** Data follows **
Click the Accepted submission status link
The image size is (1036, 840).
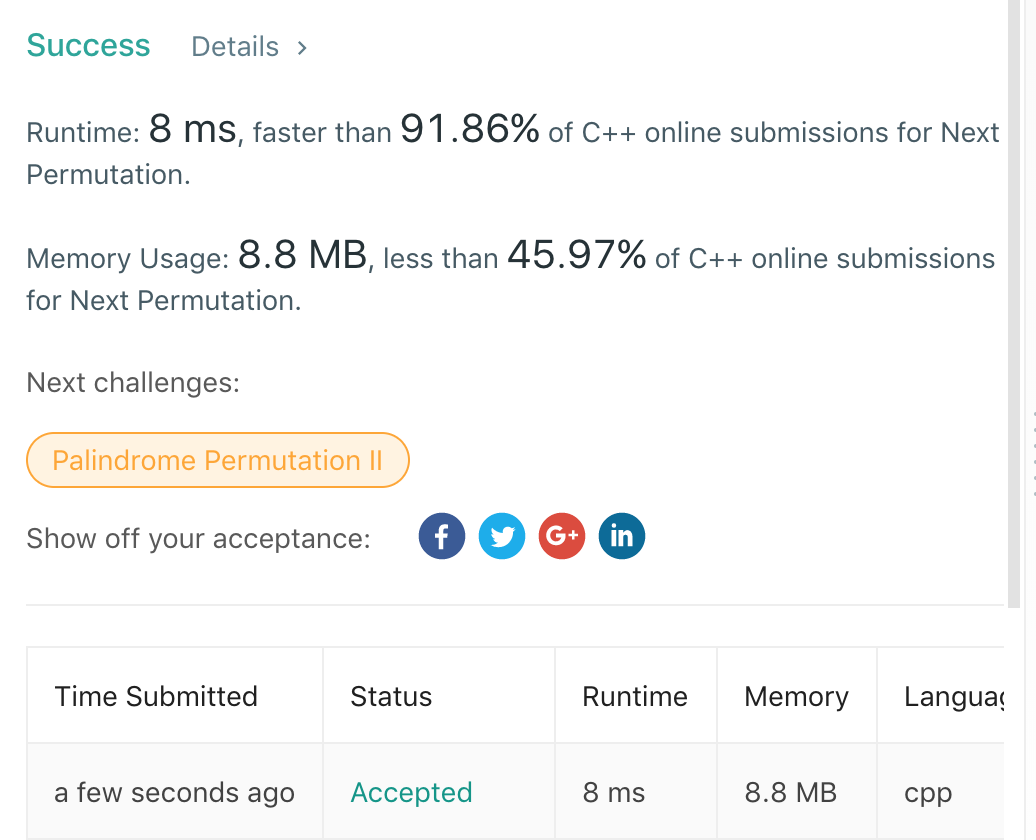[411, 793]
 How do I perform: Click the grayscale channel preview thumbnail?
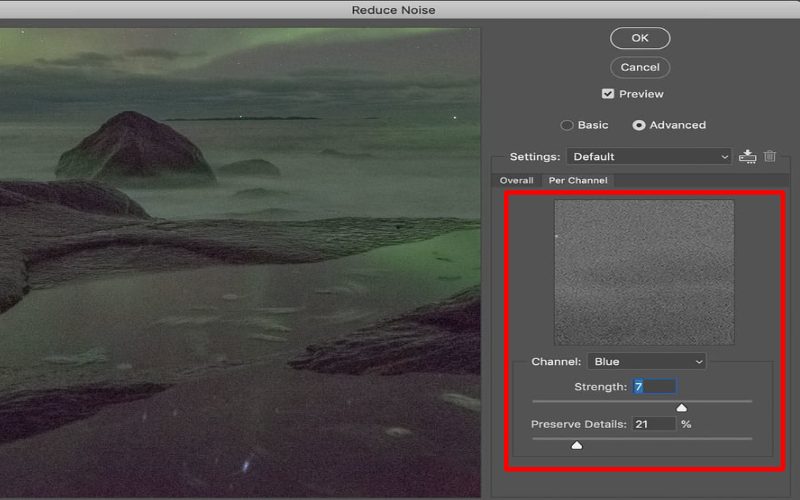[x=644, y=272]
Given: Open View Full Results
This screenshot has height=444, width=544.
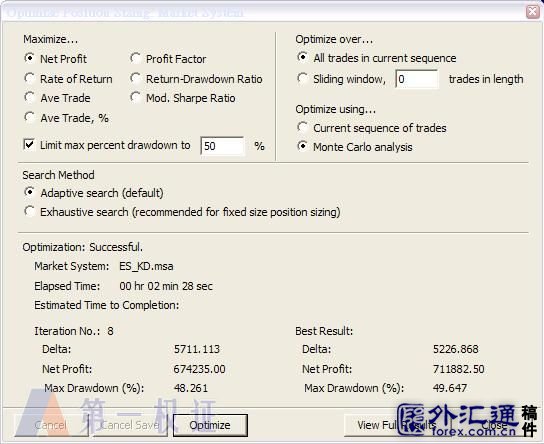Looking at the screenshot, I should [x=397, y=425].
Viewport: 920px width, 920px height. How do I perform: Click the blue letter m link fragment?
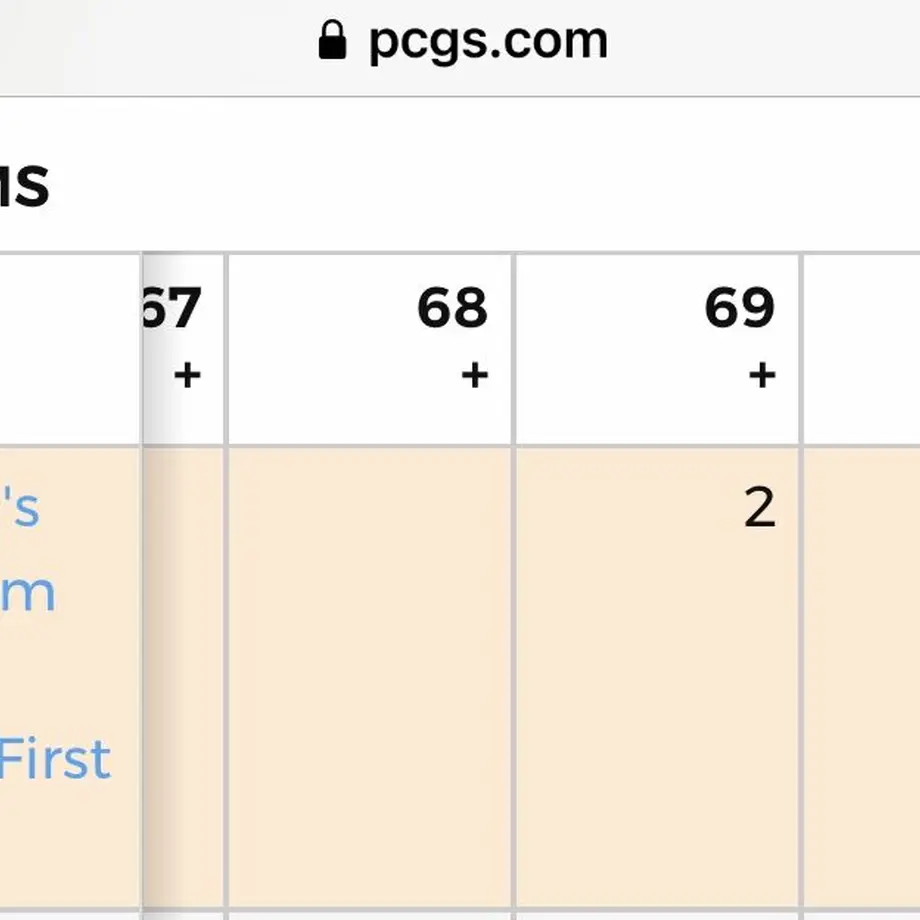click(x=28, y=594)
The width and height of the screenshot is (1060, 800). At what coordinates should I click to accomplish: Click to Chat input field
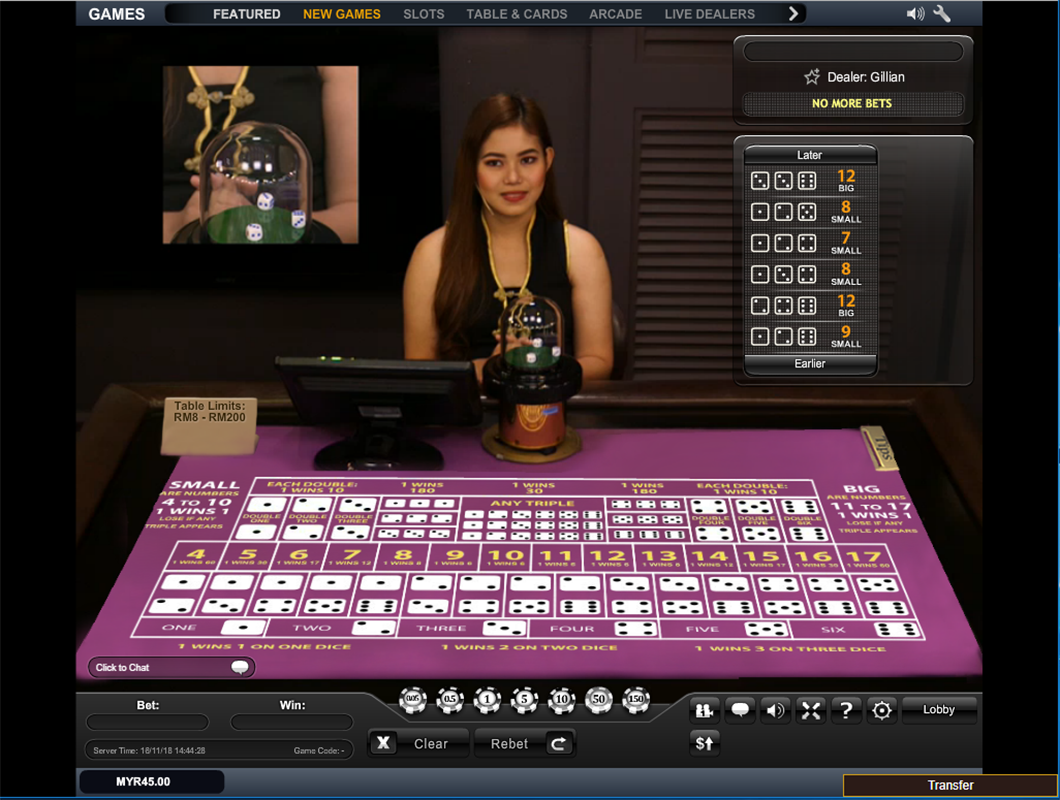point(162,667)
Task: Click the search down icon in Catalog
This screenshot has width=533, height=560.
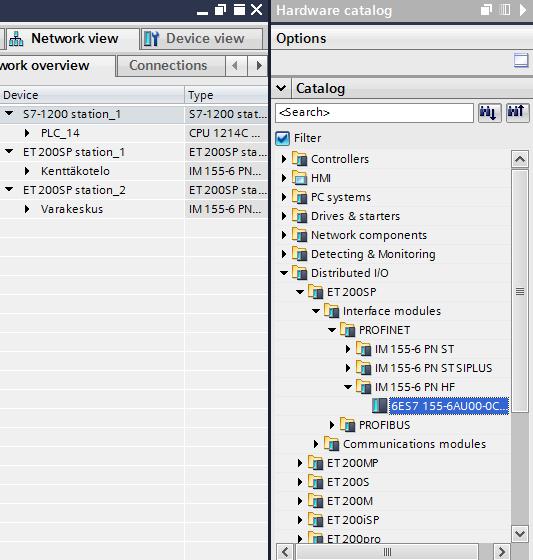Action: (489, 113)
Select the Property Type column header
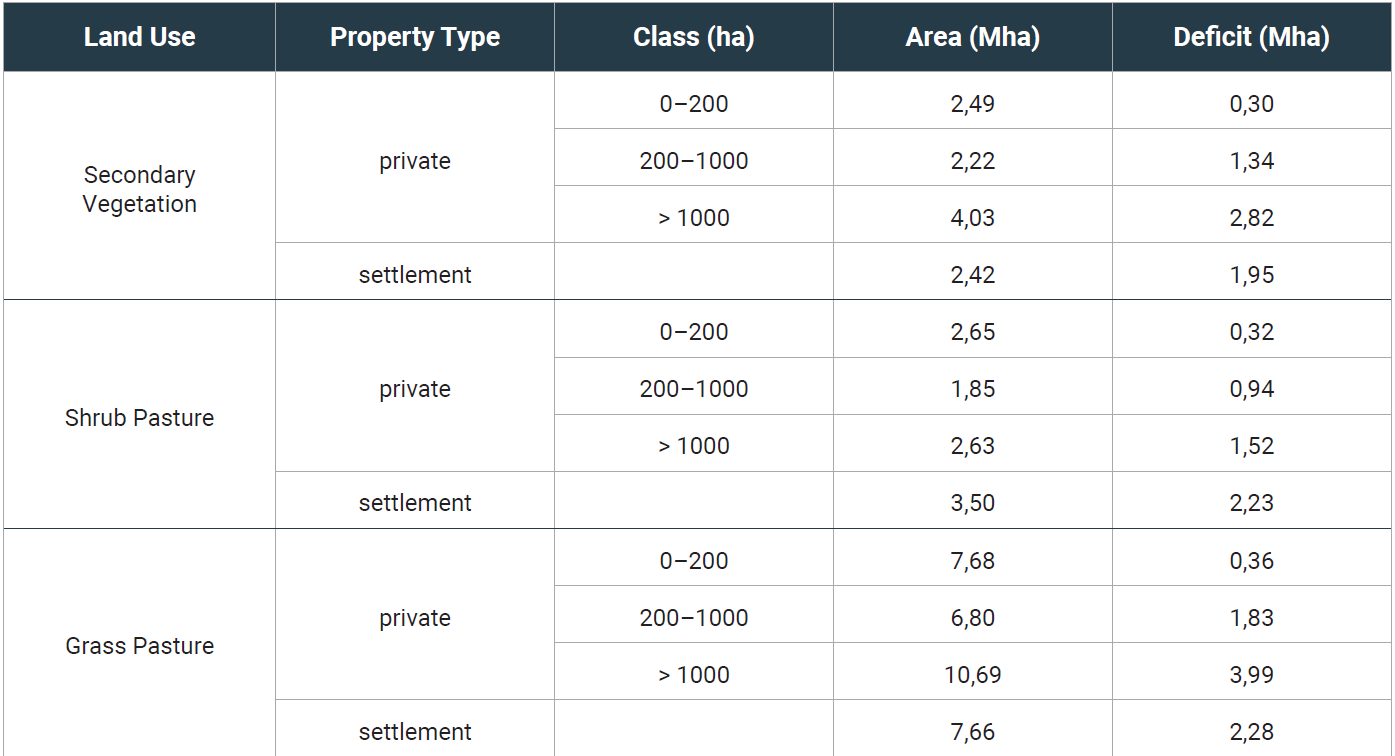The image size is (1395, 756). coord(415,37)
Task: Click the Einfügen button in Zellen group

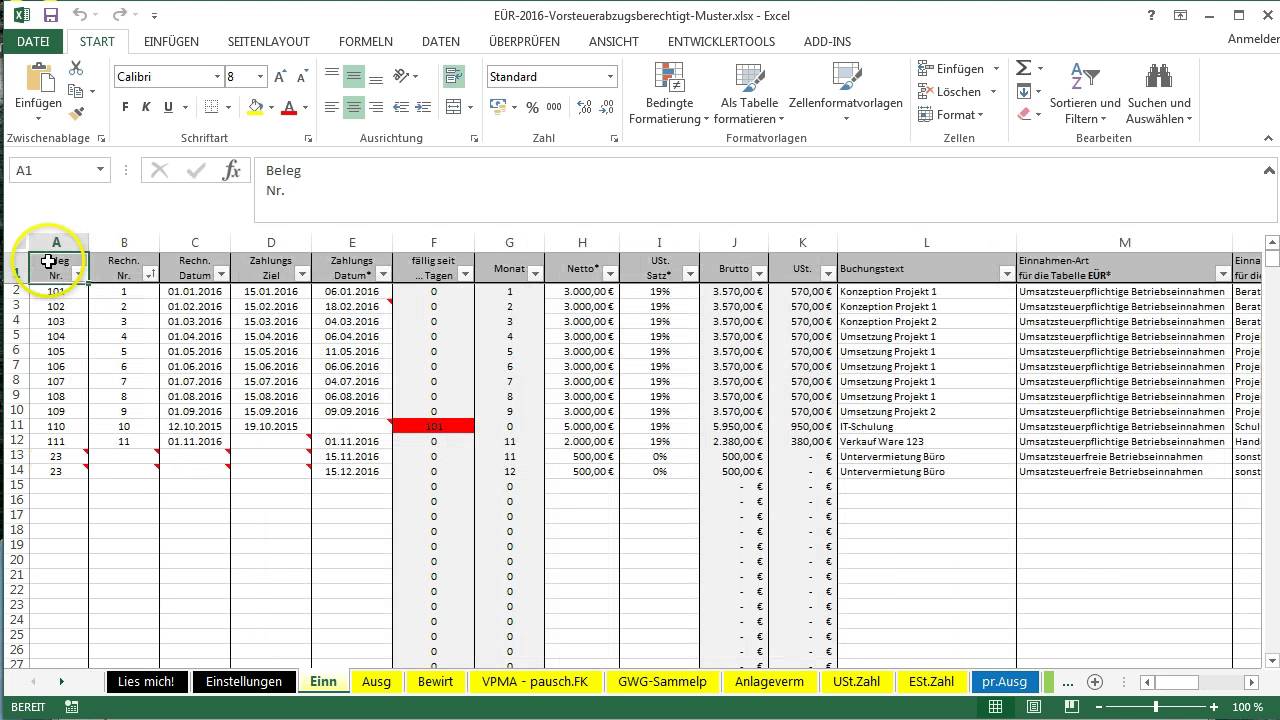Action: tap(958, 69)
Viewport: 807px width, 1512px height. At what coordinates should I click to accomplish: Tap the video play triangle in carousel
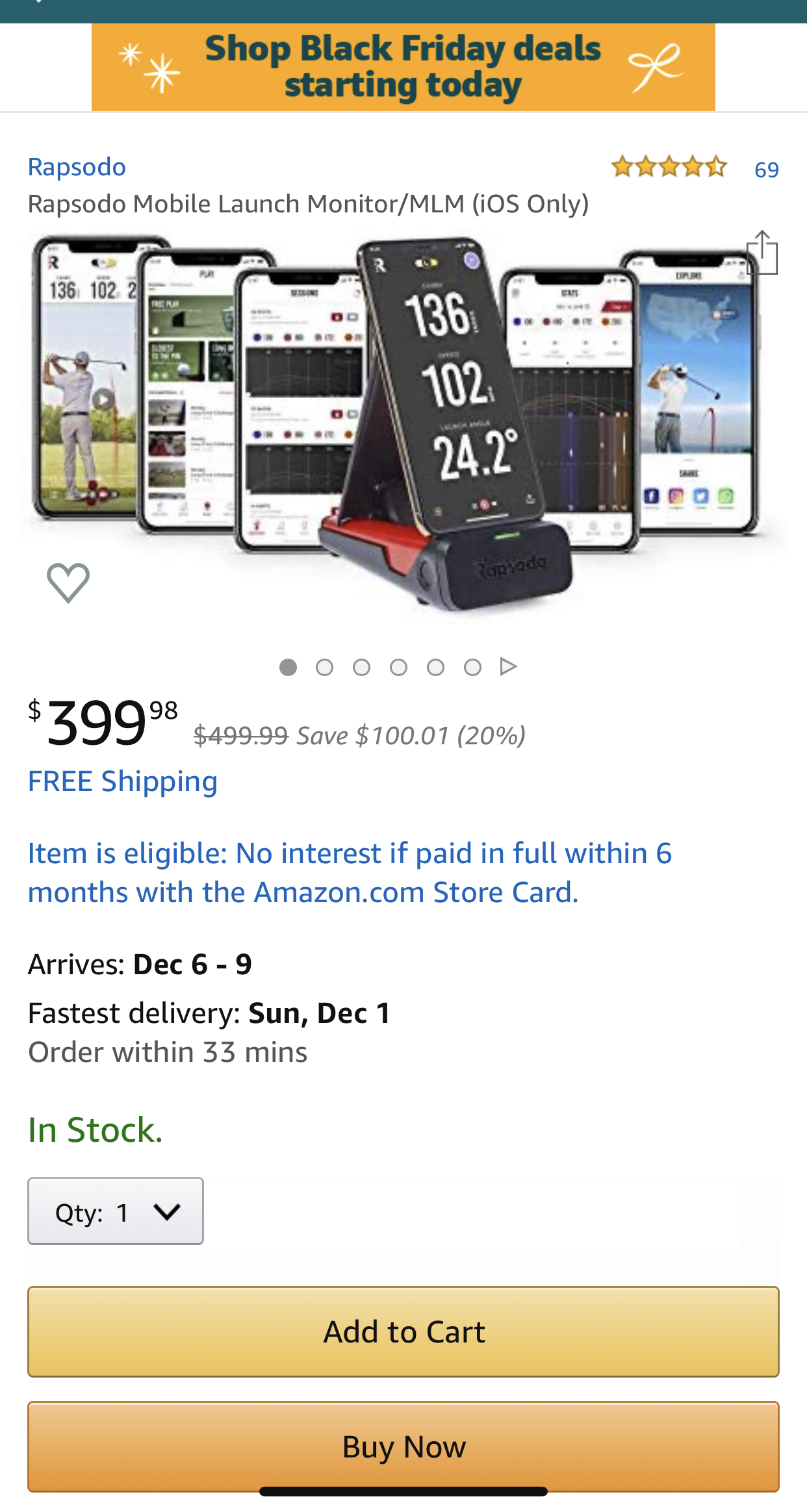point(508,666)
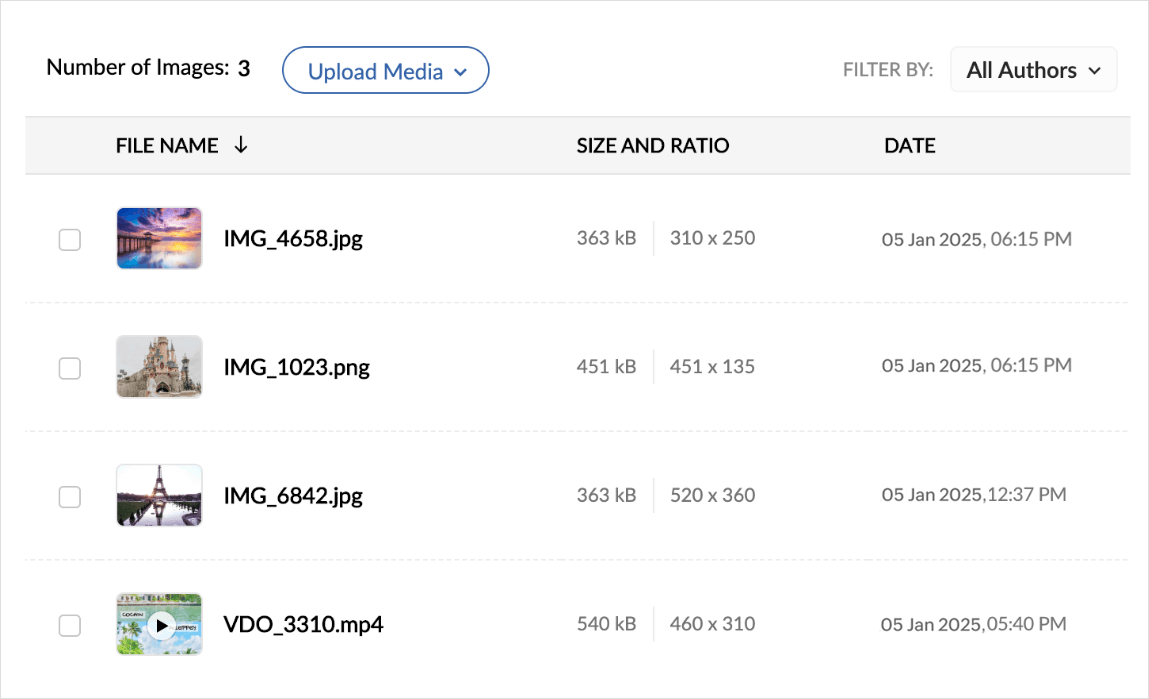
** End of Data **
Directions for this task: Your copy must hold exactly the lines from the one with "Select the Property Type column header" to the end of the records above, both included, and no pictures.

Exercise answer:
Select the Property Type column header
The image size is (1395, 756). coord(415,37)
Task: Click the Einfügen button in Zellen group

Action: tap(958, 69)
Viewport: 807px width, 1512px height. At what coordinates should I click to accomplish: Tap the video play triangle in carousel
point(508,666)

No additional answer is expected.